Mais quelle mouche a piqué le Président de la République ? Hier ont été annoncés dans toute la presse les futures bases de sa campagne présidentielle, alors qu’il n’est toujours pas officiellement candidat même si ça ne trompe plus personne depuis tout le monde. Mais ces bases même sont incongrues, dérangeantes et fortement politiques.
Incongrues tout d’abord, car elles ne répondent pas aux impératifs économiques et sociaux qui régissent actuellement notre pays. Qui se soucie de l’expulsion des étrangers et de l’indemnisation des chômeurs quand la crise économique et sociale est plus grave que jamais ? Huit millions de français vivent sous le seuil de pauvreté, le chômage est à 10%, des millions de français sont mal logés et la désindustrialisation de la France atteint un niveau sans précédent. De tels problèmes appellent à des réponses, des propositions, des débats qui ne semblent pas figurer dans le futur programme du président-candidat sortant.
Dérangeantes ensuite car elles font appel à des relents populistes qui n’ont pas la place dans cette campagne. D’abord le principe même de référendum fait référence à la république réferendaire que Marine Le Pen appelle de ses vœux.

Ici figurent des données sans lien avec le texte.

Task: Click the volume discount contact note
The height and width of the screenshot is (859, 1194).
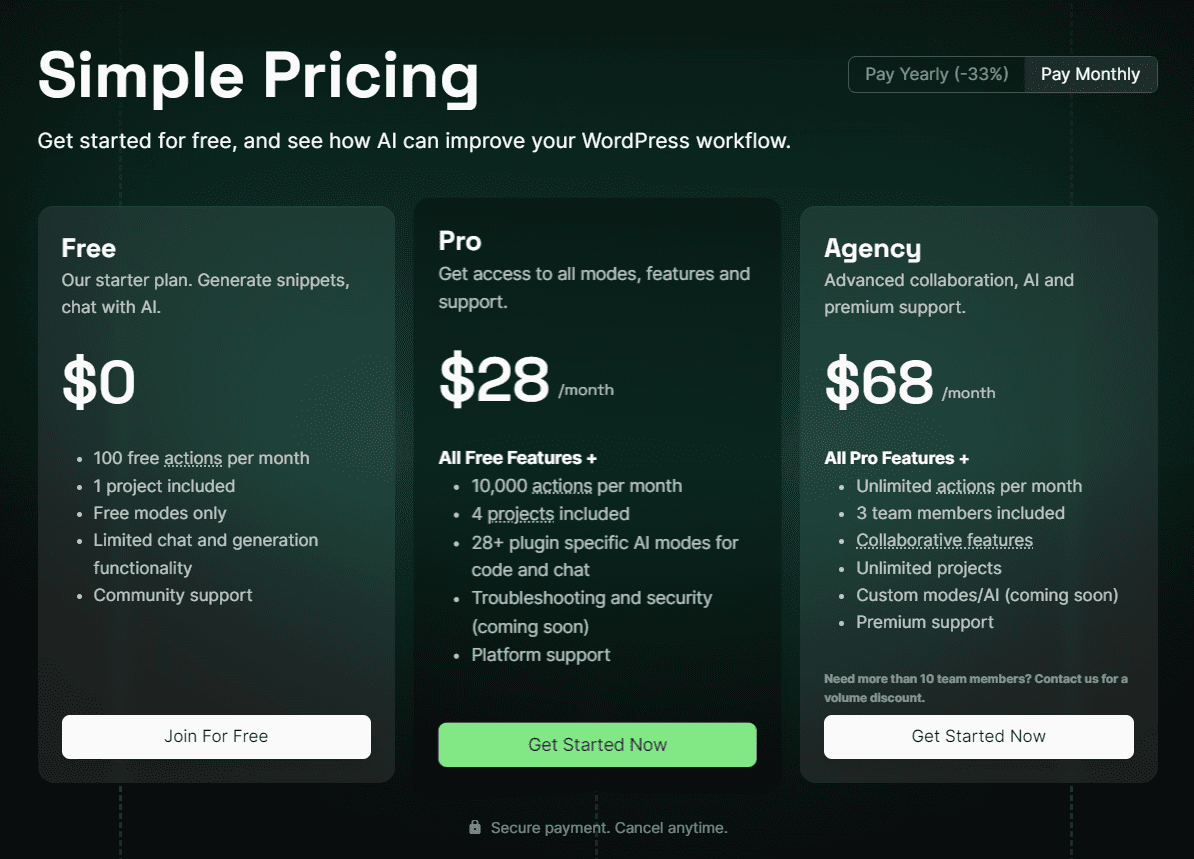Action: click(975, 688)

Si sont organisés des votes sur les chômeurs ou les étrangers, pourquoi pas alors sur le mariage gay, le nucléaire, la peine de mort ou l’euthanasie ? Et puis pourquoi pas ensuite sur la proportionnelle, la TVA sociale, le nombre de ministres qu’il doit y avoir ? Et tiens, pourquoi pas même sur le futur traité européen en cours ?

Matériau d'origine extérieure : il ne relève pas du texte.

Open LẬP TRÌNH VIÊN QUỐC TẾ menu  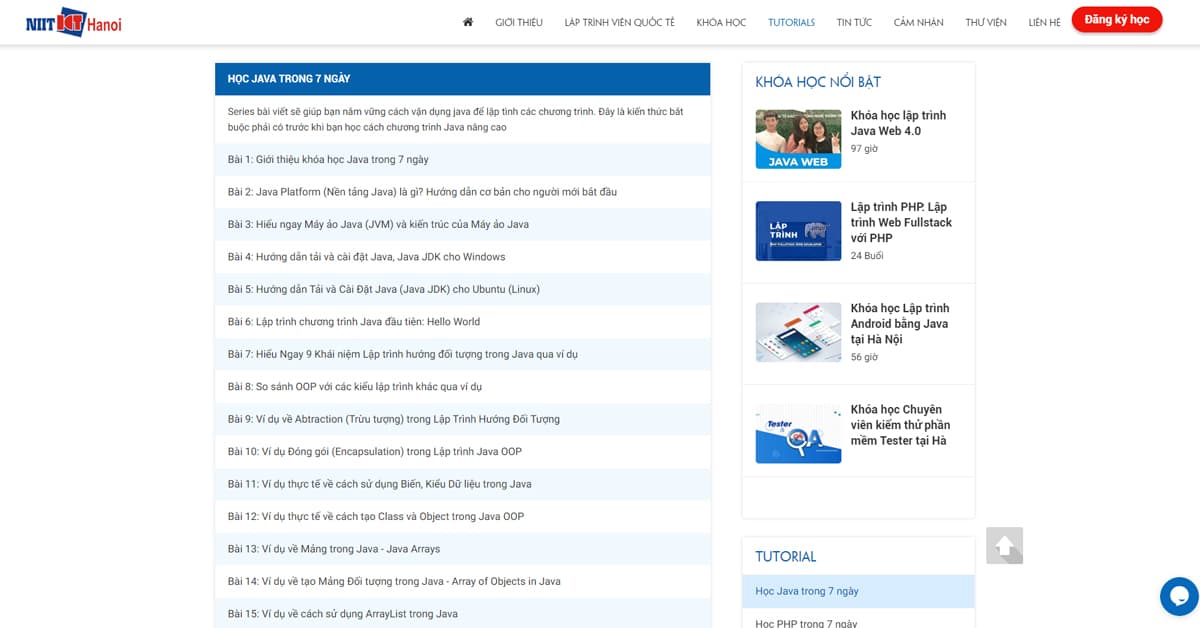pos(619,22)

En plus, dans la mesure où le dernier référendum a largement été bafoué par….Nicolas Sarkozy en personne qui s’est hâté d’aller à l’encontre du vote français dès son élection, on peut se douter de la sincérité du candidat UMP.
Politiques enfin car le but évident de cette manœuvre est de cliver profondément la France. Oubliées les allégations de Marine Le Pen faisant sans cesse référence à l’UMPS. Clairement le président veut faire oublier toute idée selon laquelle la droite et la gauche c’est bonnet blanc et blanc bonnet, en divisant la France sur des sujets sociétaux.

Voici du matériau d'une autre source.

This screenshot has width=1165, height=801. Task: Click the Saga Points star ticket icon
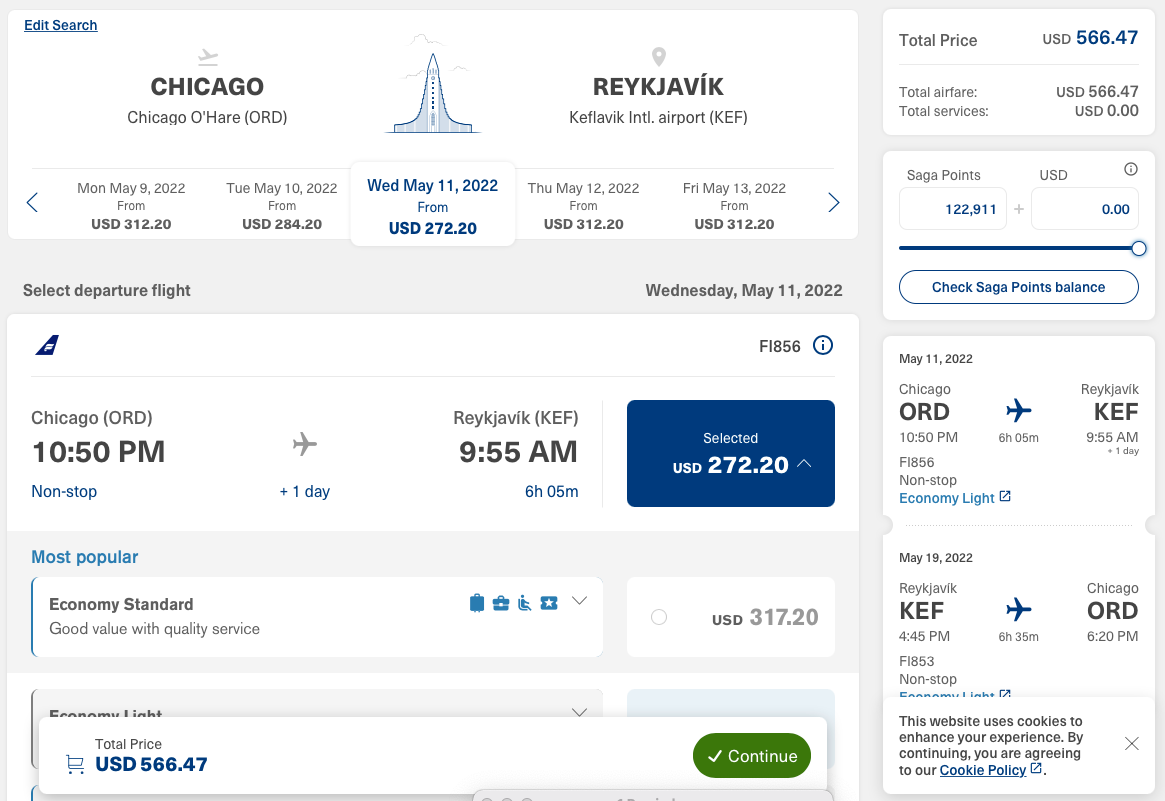coord(549,602)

D’un côté il y a désormais les offusqués de cette annonce, ceux qui s’insurgent car ils trouvent ces propositions populistes, démagogiques et extrémistes. De l’autre il y a ceux qui sont d’accord avec ces référendums, qui sont prêts à voter oui. Et entre les deux camps, un fossé qui semble de plus en plus infranchissable.
Ce week-end la polémique Claude Guéant avait aggravé le fossé entre sarkozystes et antisarkozystes, attisé les esprits et ranimé des tensions. Aujourd’hui les propositions du président vont dans ce sens, en aggravant encore un peu plus ces querelles. Oublions l’idée que le président de la république, selon la constitution, est supposé rassembler TOUS les français, et non pas ceux de son camp politique. Oublions l’idée aussi qu’il y a des sujets plus graves à traiter. Cette élection présidentielle va diviser les français plus profondément que jamais.
Une dernière question alors, évidente : pourquoi une telle stratégie ? Pourquoi choisir la division et les querelles, alors que déjà jusqu’à présent la campagne se déroulait dans un climat exécrable ? Une seule raison : Nicolas Sarkozy n’a plus rien à perdre, alors il va risquer le tout pour le tout, persuadé que la France est à droite, conservatrice, et préférera être rassurée. La récente révélation de la « peur des riches » face à François Hollande ne peut que le conforter dans cette opinion. Et tant pis pour la dignité de la fonction présidentielle.